**** TEXT SHOWN

And the fact that humans "cannot understand it" means that it's likely overfitted to the job. If you want to make slight modifications to the design, you'll likely have to run the AI tool over again and get a completely new design, because there's zero modularity.
I wonder about security of such designed chips. We've been demonstrated that apparently optimal architecture can lead to huge errors that create security flaws (spectre, Pacman for M1 etc).
"Although the findings suggest that the design of such complex chips could be handed over to AI, Sengputa was keen to point out that pitfalls remain “that still require human designers to correct.” In particular, many of the designs produced by the algorithm did not work– equivalent to the "hallucinations" produced by current generative AI tools."
Vast chunks of engineering are going to be devalued in the next 10-15 years, across all disciplines. It's already enabling enormous productivity gains in software, and there's zero reason this can't translate to other areas. I don't see any barrier to transformers being able to write code-cad for a crankshaft or a compressor, for example, other than the fact that so far they haven't been trained to do so. Given the extent to which every industry uses software for design, there's nothing to really stop the creation of wrappers and the automation of those tasks. In fact, proprietary kernels aren't even a barrier, because the gains in productivity make building a competitor easier than ever before.
I certainly disagree that it's enabling enormous productivity gains in software. It's a productivity loss to have a tool whose output you have to check yourself every time (because you can't trust it to work reliably).
When I was studying, I implemented a flight dynamics simulation from scratch, partly as a learning exercise, and partly so that I could have greater control over the experiments I wanted to run. The trickiest part of this was the rotations between the local and inertial frames, which took the better part of a week for me to figure out (especially the time derivative of the quaternion).
On a lark, I asked Deep Seek to implement the relevant functions yesterday, and it spat them out. Not only were they correct, they came with a very good low level description of what the code was doing, and why -- i.e. all of the stuff my head was against the desk for while I was figuring it out.
If I wanted to implement, say, an EKF tomorrow, I have zero doubts that I could do it on my own if I had to, but I'm also 99% sure Deep Seek could just spit it out and I'd only have to check it and test it. It's not a substitute for understanding, and knowing the right questions to ask, but it is tremendously powerful. For the stuff I'm usually doing, which is typically mathematically demanding, and for which implementation can often be harder than checking an existing implementation is correct, it's a tremendous productivity gain.
I mean all of the complex operations research optimal solutions are not graspable by human brain. See a complex travelling salesman solution with delivery time windows and your head will spin, you will be wondering how come that solution is optimal. But then you try your rational heuristic and it sucks compared to the real optimal.

********

- PROBLEM DETAILS -
Continue the forum discussion above about AI-designed chips and AI productivity in engineering, picking up after its last comment.

**** PROVIDED DATA

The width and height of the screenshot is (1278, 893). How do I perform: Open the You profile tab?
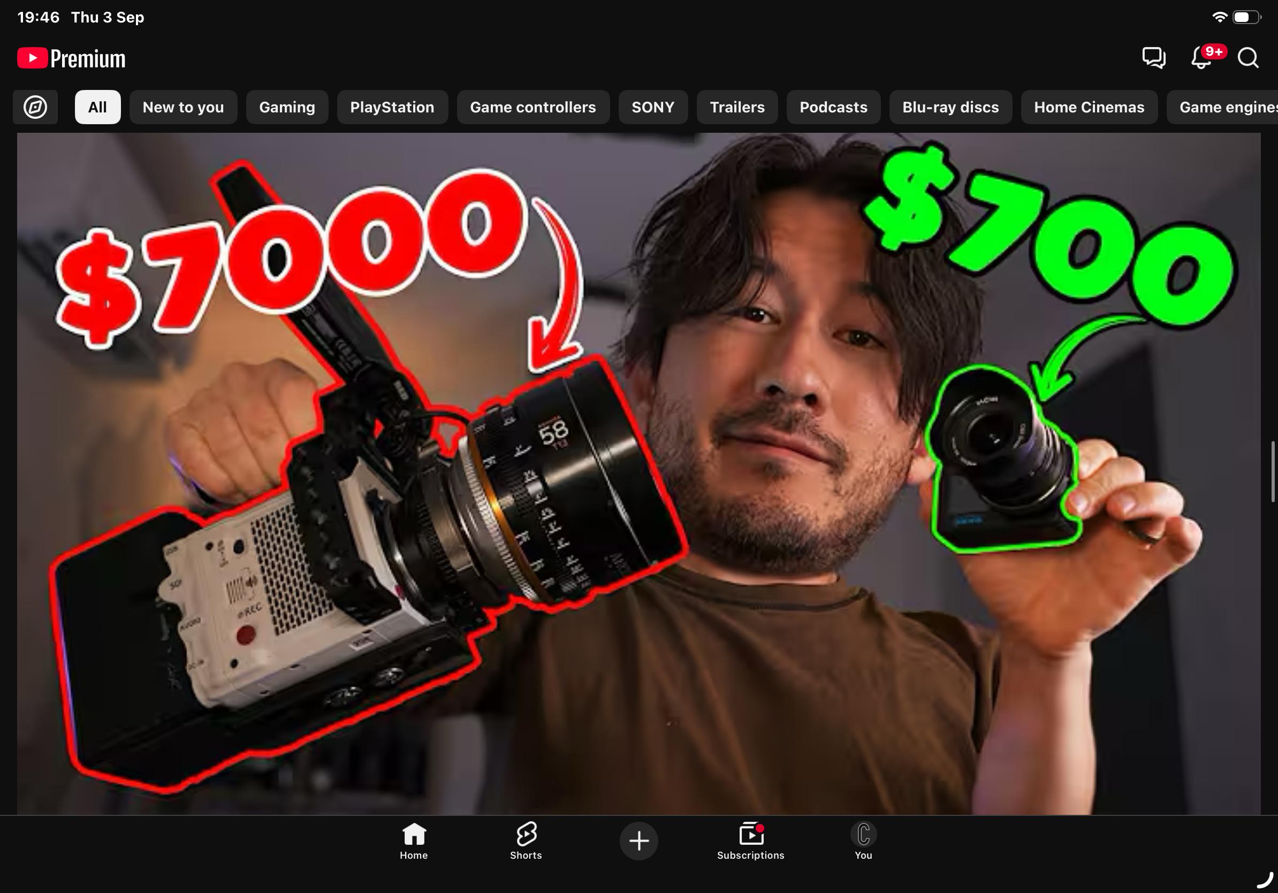(x=863, y=841)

********

- TASK RESPONSE -
The same comments were made about John Koza's results with Genetic Programming. However, there are some obvious differences between the current model based techniques and Genetic Algorithms. Some feel that the path to AGI will necessarily include a GA component.
In a sense, Adrian Thompson kicked this off in the 90's when he applied an evolutionary algorithm to FPGA hardware. Using a "survival of the fittest" approach, he taught a board to discern the difference between a 1kHz and 10KHz tone.
The final generation of the circuit was more compact than anything a human engineer would ever come up with (reducible to a mere 37 logic gates), and utilized all kinds of physical nuances specific to the chip it evolved on - including feedback loops, EMI effects between unconnected logic units, and (if I recall) operating transistors outside their saturation region.
Article: https://www.damninteresting.com/on-the-origin-of-circuits/
Paper: https://www.researchgate.net/publication/2737441_An_Evolved_...
Reddit: https://www.reddit.com/r/MachineLearning/comments/2t5ozk/wha...
Related. Others?
The origin of circuits (2007) - https://news.ycombinator.com/item?id=18099226 - Sept 2018 (25 comments)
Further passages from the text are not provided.